COMIC DRAMA; 1hr 48min (Spanish with subtitles)
STARRING: Javier Cámara, Natalia de Molina, Francesc Colomer
Happy campers: from left, Colomer, Cámara and de Molina
It’s 1966 in Franco-dominated Spain and Antonio (Cámara), a schoolteacher with a love of the Beatles, especially John Lennon, is heading south to Almeria in his boxy, jellybean-green Fiat. His dream is to meet his idol, who is acting in director Richard Lester’s How I Won the War.

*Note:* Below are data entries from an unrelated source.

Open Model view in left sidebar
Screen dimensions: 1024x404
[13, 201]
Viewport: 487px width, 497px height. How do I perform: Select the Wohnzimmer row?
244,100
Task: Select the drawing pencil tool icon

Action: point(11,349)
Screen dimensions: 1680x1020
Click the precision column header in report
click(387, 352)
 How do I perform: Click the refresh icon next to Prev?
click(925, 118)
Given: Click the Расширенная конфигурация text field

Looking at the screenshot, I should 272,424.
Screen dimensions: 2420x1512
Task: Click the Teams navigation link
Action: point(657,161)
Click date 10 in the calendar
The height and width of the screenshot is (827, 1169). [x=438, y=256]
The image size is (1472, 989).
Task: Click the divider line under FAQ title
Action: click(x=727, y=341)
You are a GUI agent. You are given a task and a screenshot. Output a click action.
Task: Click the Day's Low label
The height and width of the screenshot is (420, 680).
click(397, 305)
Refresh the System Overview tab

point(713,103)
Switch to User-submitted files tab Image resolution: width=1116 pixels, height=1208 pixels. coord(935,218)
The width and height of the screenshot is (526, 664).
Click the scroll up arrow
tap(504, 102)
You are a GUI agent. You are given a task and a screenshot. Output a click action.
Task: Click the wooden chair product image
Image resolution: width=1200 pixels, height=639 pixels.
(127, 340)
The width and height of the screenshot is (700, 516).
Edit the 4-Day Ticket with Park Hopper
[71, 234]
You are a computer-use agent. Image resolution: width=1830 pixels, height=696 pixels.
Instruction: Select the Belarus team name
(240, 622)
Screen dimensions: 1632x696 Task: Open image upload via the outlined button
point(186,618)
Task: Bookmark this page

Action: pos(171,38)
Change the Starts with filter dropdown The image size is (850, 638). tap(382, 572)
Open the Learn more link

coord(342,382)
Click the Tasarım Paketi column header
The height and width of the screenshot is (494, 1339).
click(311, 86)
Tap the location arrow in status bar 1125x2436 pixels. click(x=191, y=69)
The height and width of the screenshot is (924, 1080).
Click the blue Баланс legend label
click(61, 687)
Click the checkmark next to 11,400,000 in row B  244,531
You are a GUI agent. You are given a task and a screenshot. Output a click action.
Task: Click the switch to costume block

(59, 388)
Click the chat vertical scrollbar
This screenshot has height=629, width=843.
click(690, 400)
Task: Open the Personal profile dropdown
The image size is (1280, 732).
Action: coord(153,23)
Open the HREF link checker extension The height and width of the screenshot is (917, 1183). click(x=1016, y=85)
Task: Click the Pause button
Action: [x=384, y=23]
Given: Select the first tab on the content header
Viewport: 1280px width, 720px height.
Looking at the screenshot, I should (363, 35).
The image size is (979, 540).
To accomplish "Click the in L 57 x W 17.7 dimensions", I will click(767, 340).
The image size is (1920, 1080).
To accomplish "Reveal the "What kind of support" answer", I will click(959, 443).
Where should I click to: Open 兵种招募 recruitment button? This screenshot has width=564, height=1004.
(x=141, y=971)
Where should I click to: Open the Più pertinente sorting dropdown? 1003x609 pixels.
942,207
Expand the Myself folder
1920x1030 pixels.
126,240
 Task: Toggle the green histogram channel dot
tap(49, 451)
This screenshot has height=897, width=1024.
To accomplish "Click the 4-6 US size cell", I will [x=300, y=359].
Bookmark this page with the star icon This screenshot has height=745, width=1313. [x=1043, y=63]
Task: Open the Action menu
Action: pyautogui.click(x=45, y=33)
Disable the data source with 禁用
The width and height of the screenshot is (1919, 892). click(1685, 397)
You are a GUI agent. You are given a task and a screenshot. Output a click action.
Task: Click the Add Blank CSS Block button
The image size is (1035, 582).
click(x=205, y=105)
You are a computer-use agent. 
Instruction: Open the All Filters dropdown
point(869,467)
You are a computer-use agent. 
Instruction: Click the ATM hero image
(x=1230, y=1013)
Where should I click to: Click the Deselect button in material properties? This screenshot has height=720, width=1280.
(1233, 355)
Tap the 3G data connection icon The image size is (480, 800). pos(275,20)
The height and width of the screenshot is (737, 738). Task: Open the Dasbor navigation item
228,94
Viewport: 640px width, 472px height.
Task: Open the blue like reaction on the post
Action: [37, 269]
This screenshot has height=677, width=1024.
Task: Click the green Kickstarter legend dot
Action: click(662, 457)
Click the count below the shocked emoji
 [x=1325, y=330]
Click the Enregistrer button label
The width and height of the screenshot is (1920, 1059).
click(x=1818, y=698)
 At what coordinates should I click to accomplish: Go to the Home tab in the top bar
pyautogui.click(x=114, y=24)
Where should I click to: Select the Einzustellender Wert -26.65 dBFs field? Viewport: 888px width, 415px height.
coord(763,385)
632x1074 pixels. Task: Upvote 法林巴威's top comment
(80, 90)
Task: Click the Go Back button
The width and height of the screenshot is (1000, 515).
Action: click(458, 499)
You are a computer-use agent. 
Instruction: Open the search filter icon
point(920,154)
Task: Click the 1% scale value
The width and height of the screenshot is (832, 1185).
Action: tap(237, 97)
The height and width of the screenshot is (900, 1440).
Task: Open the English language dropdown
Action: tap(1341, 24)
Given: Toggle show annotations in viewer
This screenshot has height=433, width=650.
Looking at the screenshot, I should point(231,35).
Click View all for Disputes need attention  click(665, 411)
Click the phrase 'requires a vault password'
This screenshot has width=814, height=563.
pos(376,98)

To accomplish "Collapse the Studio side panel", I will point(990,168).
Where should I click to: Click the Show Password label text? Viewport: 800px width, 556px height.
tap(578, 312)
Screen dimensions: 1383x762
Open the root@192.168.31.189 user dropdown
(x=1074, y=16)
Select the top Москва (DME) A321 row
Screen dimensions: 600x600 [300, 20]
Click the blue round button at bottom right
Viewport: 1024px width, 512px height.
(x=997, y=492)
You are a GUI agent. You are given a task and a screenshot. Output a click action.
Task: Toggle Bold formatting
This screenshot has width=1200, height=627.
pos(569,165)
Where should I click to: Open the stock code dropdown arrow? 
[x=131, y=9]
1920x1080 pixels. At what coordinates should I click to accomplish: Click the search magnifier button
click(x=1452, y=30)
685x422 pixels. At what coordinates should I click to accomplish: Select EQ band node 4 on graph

En route, Antonio scoops up two strays: pregnant 20-year-old Belén (de Molina) is on her way to confront her mother; 16-year-old Juanjo (Colomer) is on the run from his authoritarian father. Mellow, talkative Antonio, who is more at ease with children than with adults, wins them both over, bedding them down at a rustic seaside hotel and even finding a waiting job for Juanjo (with mixed results). In the meantime, he plugs away at his quixotic mission, dogging his unsuspecting star while philosophising a mile a minute. The entire outing seems impossible, yet outwardly undoable beginnings can yield unexpected gifts.
Like Antonio himself, writer-director David Trueba’s Living Is Easy with Eyes Closed (a line from the Beatles' “Strawberry Fields Forever”) is a modest jewel with a gentle sheen, a lion’s heart and the courage of its freeing convictions.